• [AVAILABLE DATA]:
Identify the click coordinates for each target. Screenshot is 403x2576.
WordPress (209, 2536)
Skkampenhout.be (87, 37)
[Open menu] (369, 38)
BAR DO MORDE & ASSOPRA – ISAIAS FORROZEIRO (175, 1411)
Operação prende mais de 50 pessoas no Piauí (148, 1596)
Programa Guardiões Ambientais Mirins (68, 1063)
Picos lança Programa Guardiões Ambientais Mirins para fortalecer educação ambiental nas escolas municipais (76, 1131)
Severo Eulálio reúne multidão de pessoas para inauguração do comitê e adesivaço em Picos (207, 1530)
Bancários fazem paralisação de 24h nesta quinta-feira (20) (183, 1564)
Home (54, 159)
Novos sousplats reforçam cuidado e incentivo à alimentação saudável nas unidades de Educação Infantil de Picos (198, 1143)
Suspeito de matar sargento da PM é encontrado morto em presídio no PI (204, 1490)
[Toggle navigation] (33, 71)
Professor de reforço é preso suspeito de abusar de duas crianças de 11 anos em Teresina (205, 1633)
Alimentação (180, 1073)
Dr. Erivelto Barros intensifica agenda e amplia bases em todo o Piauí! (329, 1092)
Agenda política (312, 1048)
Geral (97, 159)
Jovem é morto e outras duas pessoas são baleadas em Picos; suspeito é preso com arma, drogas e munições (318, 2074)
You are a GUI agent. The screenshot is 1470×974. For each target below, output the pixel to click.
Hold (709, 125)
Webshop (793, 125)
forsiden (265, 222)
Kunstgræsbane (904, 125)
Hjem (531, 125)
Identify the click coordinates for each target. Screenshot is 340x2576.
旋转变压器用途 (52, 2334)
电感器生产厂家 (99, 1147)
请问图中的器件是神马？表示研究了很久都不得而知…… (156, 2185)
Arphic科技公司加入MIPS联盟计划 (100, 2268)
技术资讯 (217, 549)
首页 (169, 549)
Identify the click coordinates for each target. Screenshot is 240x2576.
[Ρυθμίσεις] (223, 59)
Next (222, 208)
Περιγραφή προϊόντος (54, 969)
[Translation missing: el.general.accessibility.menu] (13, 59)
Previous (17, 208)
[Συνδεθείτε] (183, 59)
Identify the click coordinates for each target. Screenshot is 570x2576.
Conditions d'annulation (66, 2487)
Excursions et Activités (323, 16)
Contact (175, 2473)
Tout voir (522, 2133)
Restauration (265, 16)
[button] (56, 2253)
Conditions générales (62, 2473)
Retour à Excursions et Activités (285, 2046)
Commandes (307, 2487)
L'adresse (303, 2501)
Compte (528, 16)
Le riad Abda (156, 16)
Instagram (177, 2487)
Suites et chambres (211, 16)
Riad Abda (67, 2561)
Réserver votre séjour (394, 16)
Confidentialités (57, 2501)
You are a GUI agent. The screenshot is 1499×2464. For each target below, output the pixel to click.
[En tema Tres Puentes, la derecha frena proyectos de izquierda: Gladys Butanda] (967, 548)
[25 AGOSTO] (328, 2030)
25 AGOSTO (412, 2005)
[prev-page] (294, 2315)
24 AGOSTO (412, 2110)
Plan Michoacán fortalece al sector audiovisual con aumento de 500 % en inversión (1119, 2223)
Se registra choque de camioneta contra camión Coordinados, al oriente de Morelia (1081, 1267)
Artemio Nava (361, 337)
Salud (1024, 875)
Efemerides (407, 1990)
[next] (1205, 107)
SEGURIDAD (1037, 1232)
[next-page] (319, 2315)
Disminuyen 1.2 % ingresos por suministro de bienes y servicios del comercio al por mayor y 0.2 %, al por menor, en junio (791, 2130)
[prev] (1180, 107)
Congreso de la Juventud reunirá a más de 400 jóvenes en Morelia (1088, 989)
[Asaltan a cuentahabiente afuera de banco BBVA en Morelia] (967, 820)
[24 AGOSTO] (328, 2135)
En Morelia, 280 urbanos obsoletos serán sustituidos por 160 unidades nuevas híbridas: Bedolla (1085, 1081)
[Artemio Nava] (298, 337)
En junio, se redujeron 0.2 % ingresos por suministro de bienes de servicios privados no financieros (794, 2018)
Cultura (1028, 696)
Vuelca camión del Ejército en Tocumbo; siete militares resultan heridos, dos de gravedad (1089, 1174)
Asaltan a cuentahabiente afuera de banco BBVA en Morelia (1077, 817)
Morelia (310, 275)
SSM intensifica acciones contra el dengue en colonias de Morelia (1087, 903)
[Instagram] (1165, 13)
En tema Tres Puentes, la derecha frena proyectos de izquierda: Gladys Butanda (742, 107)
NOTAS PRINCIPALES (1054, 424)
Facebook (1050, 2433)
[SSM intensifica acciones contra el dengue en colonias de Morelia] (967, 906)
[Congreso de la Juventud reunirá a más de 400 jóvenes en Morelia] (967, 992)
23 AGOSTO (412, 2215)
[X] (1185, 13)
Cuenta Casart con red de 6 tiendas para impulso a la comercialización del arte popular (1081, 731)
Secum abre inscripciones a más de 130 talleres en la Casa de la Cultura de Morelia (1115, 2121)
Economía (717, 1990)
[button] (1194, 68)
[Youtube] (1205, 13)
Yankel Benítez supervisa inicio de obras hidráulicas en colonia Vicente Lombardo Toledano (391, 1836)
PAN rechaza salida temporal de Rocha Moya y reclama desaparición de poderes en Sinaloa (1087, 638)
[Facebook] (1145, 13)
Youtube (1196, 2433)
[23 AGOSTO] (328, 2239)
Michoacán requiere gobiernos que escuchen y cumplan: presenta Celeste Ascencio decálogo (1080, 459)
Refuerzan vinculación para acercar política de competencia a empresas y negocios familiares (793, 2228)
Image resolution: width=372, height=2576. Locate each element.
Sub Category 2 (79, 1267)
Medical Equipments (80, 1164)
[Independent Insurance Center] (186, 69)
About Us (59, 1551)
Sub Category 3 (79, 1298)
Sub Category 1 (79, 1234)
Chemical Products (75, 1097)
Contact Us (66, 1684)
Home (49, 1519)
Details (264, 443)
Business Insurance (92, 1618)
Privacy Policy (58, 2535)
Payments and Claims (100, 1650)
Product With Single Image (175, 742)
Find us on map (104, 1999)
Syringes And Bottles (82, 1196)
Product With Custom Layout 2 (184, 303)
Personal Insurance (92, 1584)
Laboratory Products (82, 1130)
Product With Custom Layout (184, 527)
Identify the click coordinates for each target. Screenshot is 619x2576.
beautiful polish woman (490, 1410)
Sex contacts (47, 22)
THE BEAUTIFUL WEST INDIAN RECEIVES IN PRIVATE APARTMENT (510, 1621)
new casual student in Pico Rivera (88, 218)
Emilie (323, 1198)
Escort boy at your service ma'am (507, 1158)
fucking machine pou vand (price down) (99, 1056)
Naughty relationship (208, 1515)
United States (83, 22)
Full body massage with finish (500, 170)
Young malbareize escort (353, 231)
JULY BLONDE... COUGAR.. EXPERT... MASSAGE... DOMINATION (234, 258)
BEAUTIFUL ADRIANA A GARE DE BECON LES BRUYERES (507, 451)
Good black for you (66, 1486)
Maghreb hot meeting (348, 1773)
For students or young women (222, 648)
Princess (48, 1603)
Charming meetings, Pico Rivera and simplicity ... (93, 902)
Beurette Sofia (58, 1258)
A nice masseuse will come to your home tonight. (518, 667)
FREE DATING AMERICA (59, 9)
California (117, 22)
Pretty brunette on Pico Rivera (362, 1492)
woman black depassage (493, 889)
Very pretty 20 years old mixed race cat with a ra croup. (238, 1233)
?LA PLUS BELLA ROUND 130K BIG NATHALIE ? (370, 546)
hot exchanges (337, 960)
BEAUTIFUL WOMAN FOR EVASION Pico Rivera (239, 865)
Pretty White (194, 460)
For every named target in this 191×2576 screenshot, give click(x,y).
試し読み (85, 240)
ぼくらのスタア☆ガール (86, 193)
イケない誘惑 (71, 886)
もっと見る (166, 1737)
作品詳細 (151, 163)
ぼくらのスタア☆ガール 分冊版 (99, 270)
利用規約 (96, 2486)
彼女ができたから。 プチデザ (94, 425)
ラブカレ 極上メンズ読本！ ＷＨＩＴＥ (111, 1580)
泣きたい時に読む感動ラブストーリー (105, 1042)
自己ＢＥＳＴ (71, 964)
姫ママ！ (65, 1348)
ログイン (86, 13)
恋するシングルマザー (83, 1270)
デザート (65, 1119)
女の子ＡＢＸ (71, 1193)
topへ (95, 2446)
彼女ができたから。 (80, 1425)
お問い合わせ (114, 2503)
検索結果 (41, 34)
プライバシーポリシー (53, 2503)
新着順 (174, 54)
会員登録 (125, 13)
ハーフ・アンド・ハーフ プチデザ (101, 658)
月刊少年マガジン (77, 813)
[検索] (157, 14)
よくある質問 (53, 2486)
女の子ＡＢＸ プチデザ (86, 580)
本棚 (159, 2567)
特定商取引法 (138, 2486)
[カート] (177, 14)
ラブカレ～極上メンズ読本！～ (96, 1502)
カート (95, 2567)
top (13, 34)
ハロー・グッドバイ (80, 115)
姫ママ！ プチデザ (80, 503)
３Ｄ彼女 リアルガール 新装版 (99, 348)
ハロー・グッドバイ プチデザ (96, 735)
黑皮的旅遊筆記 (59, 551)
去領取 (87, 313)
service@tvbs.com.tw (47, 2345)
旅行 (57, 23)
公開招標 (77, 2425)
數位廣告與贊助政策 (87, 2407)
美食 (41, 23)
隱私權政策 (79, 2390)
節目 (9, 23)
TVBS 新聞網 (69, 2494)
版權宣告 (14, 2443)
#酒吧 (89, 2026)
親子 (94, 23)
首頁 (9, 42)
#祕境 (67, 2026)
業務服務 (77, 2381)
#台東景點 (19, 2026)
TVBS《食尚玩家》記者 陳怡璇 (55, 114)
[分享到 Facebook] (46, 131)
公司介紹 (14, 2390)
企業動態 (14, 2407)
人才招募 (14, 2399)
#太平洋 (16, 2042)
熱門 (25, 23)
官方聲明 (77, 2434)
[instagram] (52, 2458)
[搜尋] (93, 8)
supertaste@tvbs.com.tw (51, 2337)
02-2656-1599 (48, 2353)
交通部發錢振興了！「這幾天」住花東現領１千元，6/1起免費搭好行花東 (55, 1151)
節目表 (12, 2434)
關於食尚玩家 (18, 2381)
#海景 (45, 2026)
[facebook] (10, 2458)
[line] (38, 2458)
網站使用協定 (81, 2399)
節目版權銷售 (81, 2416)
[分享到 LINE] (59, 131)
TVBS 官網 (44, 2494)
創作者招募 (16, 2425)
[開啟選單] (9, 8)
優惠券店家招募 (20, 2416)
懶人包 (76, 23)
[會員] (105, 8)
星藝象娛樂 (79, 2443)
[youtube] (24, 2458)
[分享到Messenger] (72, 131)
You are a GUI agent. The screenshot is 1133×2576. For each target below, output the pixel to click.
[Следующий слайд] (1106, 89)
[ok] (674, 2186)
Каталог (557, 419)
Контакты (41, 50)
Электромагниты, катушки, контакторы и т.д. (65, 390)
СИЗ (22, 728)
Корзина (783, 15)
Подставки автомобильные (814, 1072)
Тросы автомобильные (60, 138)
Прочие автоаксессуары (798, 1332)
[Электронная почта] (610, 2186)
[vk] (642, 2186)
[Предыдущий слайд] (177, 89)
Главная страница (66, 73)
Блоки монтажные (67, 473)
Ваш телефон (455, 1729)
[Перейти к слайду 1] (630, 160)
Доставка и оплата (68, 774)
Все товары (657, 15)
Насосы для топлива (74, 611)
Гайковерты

• [DIRECTIONS]:
Using the entries above, return exactly the lines from the line with "Hjem (531, 125)" to the line with "[En tema Tres", counting both of those lines.

• [TASK SOLUTION]:
Hjem (531, 125)
Identify the click coordinates for each target. Screenshot is 340x2576.
旋转变压器用途 (52, 2334)
电感器生产厂家 (99, 1147)
请问图中的器件是神马？表示研究了很久都不得而知…… (156, 2185)
Arphic科技公司加入MIPS联盟计划 (100, 2268)
技术资讯 (217, 549)
首页 (169, 549)
Identify the click coordinates for each target. Screenshot is 240x2576.
[Ρυθμίσεις] (223, 59)
Next (222, 208)
Περιγραφή προϊόντος (54, 969)
[Translation missing: el.general.accessibility.menu] (13, 59)
Previous (17, 208)
[Συνδεθείτε] (183, 59)
Identify the click coordinates for each target. Screenshot is 570x2576.
Conditions d'annulation (66, 2487)
Excursions et Activités (323, 16)
Contact (175, 2473)
Tout voir (522, 2133)
Restauration (265, 16)
[button] (56, 2253)
Conditions générales (62, 2473)
Retour à Excursions et Activités (285, 2046)
Commandes (307, 2487)
L'adresse (303, 2501)
Compte (528, 16)
Le riad Abda (156, 16)
Instagram (177, 2487)
Suites et chambres (211, 16)
Riad Abda (67, 2561)
Réserver votre séjour (394, 16)
Confidentialités (57, 2501)
You are a GUI agent. The screenshot is 1499×2464. For each target below, output the pixel to click.
[En tema Tres Puentes, la derecha frena proyectos de izquierda: Gladys Butanda] (967, 548)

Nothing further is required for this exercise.